Burian next argues that the district court erred by failing to grant a two-level reduction to the offense level for acceptance of responsibility. The probation officer recommended this reduction in the presentence investigation report even though Burian had submitted a statement explaining his conduct, in which he claimed he had never been interested in child pornography and had only ordered the tapes because he thought the company would never send them. Burian claimed, in his statement, that he wanted to catch the company in false advertising.


At the sentencing hearing, the district court ruled that Burian's statement showed that he had not accepted responsibility. Burian testified that his statement was an attempt to explain his feelings and emotions, not to diminish his responsibility and that perhaps he had made a poor choice of words. The court found that Burian had not carried his burden of proof of clearly demonstrating acceptance of responsibility and denied the two-level decrease in offense level.


The standard of review for a trial court's determination of acceptance of responsibility is more deferential than the clearly erroneous standard. U.S. v. Pofahl, 990 F.2d 1456, 1485 (5th Cir.); cert. denied, --- U.S. ----, 114 S.Ct. 266, 126 L.Ed.2d 218 (1993). The district court refused to accept Burian's argument at the sentencing hearing that his earlier statement was not an attempt to deny his involvement in knowingly ordering child pornography. Burian's attempt to minimize or deny his involvement in the offense supports the district court's refusal to grant a two level reduction for acceptance of responsibility. U.S. v. Watson, 988 F.2d 544, 551 (5th Cir.1993), cert. denied, --- U.S. ----, 114 S.Ct. 698, 126 L.Ed.2d 665 (1994). The district court did not clearly err in refusing to decrease Burian's offense level.

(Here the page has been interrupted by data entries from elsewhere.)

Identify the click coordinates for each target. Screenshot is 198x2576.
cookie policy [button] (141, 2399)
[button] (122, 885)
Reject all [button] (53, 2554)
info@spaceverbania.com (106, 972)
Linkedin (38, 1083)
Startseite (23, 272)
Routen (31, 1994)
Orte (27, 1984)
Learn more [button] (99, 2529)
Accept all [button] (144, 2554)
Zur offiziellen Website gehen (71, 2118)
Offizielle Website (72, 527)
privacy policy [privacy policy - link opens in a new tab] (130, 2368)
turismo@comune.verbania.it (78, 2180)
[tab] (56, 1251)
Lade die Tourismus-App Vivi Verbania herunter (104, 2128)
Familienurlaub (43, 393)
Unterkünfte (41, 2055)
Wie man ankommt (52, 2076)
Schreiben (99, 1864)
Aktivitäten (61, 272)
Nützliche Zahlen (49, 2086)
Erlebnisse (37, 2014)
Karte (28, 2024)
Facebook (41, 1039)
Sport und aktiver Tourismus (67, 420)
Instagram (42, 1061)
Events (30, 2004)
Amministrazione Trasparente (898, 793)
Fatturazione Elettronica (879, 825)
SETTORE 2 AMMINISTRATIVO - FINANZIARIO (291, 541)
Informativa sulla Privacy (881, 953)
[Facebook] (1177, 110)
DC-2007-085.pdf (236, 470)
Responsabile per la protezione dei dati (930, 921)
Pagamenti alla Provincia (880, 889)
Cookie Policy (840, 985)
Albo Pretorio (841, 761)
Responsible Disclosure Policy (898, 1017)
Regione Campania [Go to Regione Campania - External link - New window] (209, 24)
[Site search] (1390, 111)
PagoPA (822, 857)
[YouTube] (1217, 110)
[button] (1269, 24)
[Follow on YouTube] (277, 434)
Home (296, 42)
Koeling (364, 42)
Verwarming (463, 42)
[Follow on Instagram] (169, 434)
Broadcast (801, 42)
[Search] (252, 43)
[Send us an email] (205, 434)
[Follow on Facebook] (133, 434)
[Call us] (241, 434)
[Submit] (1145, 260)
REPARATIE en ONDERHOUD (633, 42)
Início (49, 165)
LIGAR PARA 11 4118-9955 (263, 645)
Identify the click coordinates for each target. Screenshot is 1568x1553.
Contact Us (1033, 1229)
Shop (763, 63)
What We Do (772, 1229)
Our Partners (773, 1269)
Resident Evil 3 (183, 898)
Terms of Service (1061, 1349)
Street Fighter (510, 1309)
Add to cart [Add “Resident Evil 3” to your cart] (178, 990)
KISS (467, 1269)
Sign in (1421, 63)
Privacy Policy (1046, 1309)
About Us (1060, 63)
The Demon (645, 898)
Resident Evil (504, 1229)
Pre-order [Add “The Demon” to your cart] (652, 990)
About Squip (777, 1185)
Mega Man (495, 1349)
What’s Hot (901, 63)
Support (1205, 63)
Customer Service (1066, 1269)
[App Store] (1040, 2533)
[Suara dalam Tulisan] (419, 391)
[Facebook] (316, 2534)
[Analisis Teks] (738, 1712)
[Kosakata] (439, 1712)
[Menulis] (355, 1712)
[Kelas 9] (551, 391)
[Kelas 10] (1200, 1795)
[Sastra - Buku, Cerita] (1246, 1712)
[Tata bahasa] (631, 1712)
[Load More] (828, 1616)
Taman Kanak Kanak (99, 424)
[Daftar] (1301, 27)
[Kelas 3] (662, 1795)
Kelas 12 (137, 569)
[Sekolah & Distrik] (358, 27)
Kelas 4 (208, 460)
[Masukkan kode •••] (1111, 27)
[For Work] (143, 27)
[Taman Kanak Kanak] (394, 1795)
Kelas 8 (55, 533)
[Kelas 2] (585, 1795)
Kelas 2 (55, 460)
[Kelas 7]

Because X-Citement was decided after Burian's guilty plea, he did not have an opportunity to raise the constitutional challenge until his sentencing hearing


In order for a defendant to preserve an issue for appellate review, he must raise it before the district court. U.S. v. Villarreal, 920 F.2d 1218, 1222 (5th Cir.1991). At his sentencing hearing, Burian stated that he was not moving to declare the relevant statute unconstitutional and that he wished to retain his guilty plea. We have serious doubts that Burian preserved this issue on appeal. Ordinarily, a guilty plea waives all objections, even constitutional ones, unless expressly reserved


Burian challenges Sec. 2252(a)(4)(B) which states that an offense occurs if a person:

knowingly possesses 3 or more ... video tapes, or other matter which contain any visual depiction that has been mailed ... if--(i) the producing of such visual depiction involves the use of a minor engaging in sexually explicit conduct; and (ii) such visual depiction is of such conduct.

X-Citement dealt with Sec. 2252(a)(2) which states that an offense occurs if a person:

knowingly receives, or distributes any visual depiction that has been mailed ... if--(A) the producing of such visual depiction involves the use of a minor engaging in sexually explicit conduct; and (ii) such visual depiction is of such conduct.